Growing up in a fossiliferous area in Westphalia, north Germany, I have been digging for fossils for most of my life. There were many outcrops in the vicinity of our home and I got rich practical experience of where to find which fossils. It’s a truism, especially in palaeontology, that you need to be patient to be suc­cessful. Some fossils are rare and only a systematic approach will uncover them. Early on I started to collect in a scientific way, progressing bed-by-bed and documenting what I did. However, although already an experienced collector, I did not experience how randomly fossils can be scattered in the individual geological units before starting my PhD.

My fieldwork in the Late Cretaceous of Lengerich and Brochterbeck, West­phalia, included archaeological-style methods, systematically unearthing several square metres of finely bedded marlstones, an elementary method in antiquar­ian studies that is still little used in modern palaeontology. However, the most astounding observation I made was based on an even more primitive method. My work area included mainly limestone–marlstone couplets that were de­posited on the ground of an epicontinental sea, way off the former coastline, and probably related to Milankovitch cyclicity (e.g. Gale et al. 1999). Single beds appear completely uniform within the outcrop, with no beds pinching out or showing any irregularities in facies and lithology. This lithologically boring succession with mostly unattractive fossils — often poorly preserved as internal mould — was never systematically collected bed-by-bed. But simply hammering off as much material as possible for each single bed revealed staggering results. (Of course, one needs permission and restraint for this sort of collecting.)

┄┄┄┄┄┄┄┄┄┄┄┄┄┄┄┄┄┄┄┄

### Assigned task 1
Translate this sentence from the fossil-collecting excerpt into Spanish: "Some fossils are rare and only a systematic approach will uncover them."
### Assigned task 2
Retype the fossil-collecting excerpt from "Growing up in" up to and including "starting my PhD.".
The data after this point is separate material, unrelated to the fossil-collecting excerpt.

### Information given

┄┄┄┄┄┄┄┄┄┄┄┄┄┄┄┄┄┄┄┄

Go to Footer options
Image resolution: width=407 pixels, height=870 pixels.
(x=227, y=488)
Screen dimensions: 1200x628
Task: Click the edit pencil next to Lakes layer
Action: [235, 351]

┄┄┄┄┄┄┄┄┄┄┄┄┄┄┄┄┄┄┄┄

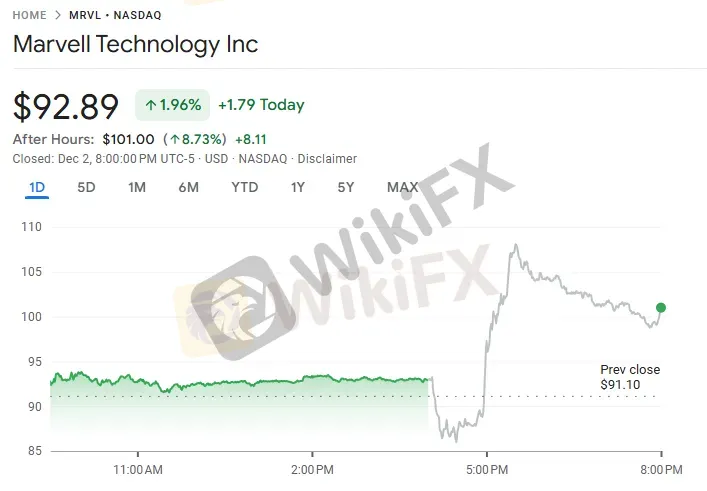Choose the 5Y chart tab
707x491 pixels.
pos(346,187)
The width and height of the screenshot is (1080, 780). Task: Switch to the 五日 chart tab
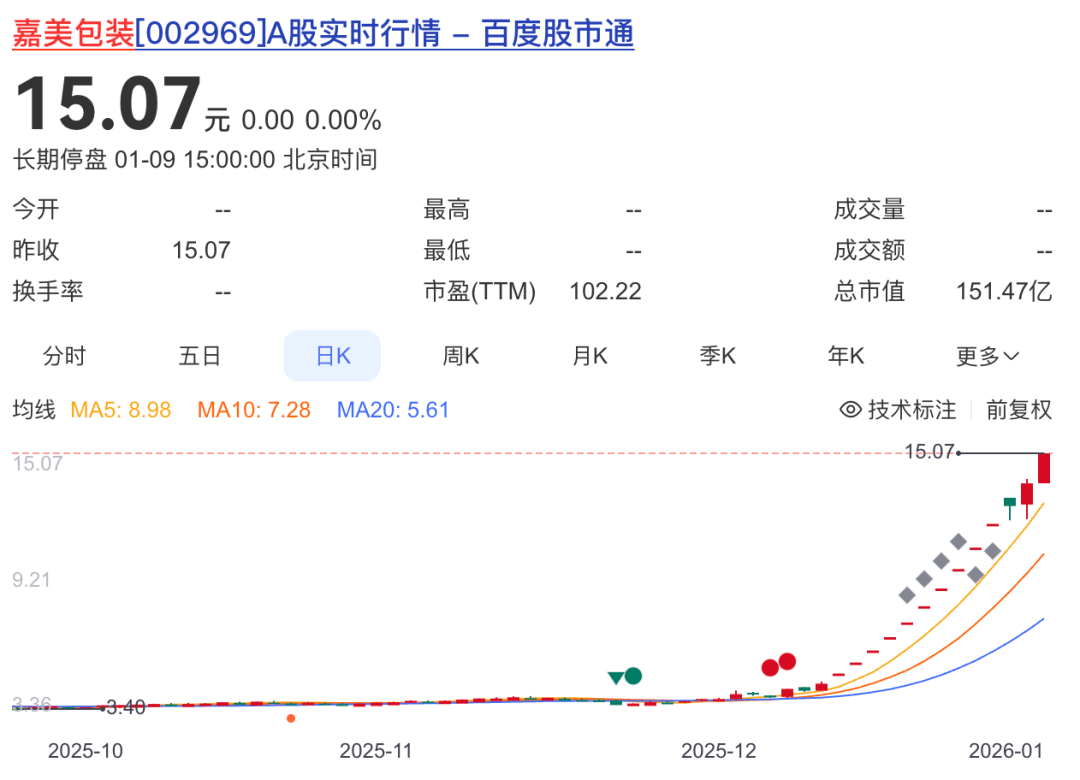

┄┄┄┄┄┄┄┄┄┄┄┄┄┄┄┄┄┄┄┄

### Your solution 1
Algunos fósiles son raros y solo un enfoque sistemático los sacará a la luz.

### Your solution 2
Growing up in a fossiliferous area in Westphalia, north Germany, I have been digging for fossils for most of my life. There were many outcrops in the vicinity of our home and I got rich practical experience of where to find which fossils. It’s a truism, especially in palaeontology, that you need to be patient to be suc­cessful. Some fossils are rare and only a systematic approach will uncover them. Early on I started to collect in a scientific way, progressing bed-by-bed and documenting what I did. However, although already an experienced collector, I did not experience how randomly fossils can be scattered in the individual geological units before starting my PhD.